Cytokine signaling cascades that influence tropoelastin transcription. Cytokines and signaling pathway intermediates highlighted in red act to suppress tropoelastin transcription. Cytokines and signaling pathway intermediates highlighted in green act to promote tropoelastin transcription. RTK, receptor tyrosine kinases.
Acknowledgments
This work was supported by the National Institutes of Health Grant HL095067 and National Science Foundation-EPSCoR program grant EPS-0903795. The authors thank Dr. Jeremy Barth for his critical reading of the manuscript.
Abstract
Underlying the dynamic regulation of tropoelastin expression and elastin formation in development and disease are transcriptional and post-transcriptional mechanisms that have been the focus of much research. Of particular importance is the cytokine–governed elastin regulatory axis in which the pro-elastogenic activities of transforming growth factor β-1 (TGFβ1) and insulin-like growth factor-I (IGF-I) are opposed by anti-elastogenic activities of basic fibroblast growth factor (bFGF/FGF-2), heparin-binding epidermal growth factor-like growth factor (HB-EGF), EGF, PDGF-BB, TGFα, tumor necrosis factor-alpha (TNF-α), interleukin (IL)-1β and noncanonical TGFβ1 signaling.

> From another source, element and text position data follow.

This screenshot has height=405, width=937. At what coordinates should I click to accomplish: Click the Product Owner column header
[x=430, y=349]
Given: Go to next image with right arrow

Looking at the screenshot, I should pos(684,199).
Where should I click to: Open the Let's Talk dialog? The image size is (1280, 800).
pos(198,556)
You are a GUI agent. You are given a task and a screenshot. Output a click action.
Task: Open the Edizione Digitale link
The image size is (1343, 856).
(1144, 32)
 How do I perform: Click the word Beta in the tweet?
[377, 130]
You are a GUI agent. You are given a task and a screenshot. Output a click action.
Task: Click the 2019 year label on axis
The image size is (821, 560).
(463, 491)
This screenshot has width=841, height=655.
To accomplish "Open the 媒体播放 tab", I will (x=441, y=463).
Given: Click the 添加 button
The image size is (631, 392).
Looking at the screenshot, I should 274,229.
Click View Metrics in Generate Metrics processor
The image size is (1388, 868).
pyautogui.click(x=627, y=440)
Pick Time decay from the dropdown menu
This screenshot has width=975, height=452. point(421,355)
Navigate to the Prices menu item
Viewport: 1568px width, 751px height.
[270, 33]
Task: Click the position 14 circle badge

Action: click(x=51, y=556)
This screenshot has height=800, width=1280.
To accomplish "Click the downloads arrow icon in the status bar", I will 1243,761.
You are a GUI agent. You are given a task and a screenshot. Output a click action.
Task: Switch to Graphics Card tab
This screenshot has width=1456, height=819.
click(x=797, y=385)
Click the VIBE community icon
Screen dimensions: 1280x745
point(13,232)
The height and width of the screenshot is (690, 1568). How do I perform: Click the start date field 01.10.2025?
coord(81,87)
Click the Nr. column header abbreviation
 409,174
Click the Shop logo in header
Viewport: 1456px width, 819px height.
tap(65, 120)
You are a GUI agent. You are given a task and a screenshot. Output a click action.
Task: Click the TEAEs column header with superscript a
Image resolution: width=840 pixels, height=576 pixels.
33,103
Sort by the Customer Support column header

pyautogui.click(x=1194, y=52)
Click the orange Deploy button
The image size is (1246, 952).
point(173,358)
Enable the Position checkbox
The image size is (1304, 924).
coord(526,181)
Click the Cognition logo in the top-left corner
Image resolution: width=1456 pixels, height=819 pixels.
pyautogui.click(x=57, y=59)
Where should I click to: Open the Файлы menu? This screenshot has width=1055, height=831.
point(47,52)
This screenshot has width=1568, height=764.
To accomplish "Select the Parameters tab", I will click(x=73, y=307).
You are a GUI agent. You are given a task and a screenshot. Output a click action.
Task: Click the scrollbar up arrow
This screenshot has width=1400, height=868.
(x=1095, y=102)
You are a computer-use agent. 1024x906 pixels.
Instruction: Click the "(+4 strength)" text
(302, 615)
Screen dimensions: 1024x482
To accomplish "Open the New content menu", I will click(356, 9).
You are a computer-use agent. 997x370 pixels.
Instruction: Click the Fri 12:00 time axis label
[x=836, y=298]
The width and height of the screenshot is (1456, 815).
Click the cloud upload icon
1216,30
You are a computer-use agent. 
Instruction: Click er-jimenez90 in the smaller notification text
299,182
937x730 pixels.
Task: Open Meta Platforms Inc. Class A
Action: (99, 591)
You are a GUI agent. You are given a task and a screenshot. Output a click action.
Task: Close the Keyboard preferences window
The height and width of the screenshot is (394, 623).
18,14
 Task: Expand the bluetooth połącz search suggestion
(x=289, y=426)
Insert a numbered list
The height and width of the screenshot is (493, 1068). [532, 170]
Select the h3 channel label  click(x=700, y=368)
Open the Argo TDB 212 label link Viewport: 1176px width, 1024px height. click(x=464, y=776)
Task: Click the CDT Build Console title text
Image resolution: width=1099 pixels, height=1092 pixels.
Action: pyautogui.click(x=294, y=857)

A key mechanistic feature of the regulatory axis is that cytokines influence elastin formation through effects on the cell cycle involving control of cyclin–cyclin dependent kinase complexes and activation of the Ras/MEK/ERK signaling pathway. In this article we provide an overview of the major cytokines/growth factors that modulate elastogenesis and describe the underlying molecular mechanisms for their action on elastin production.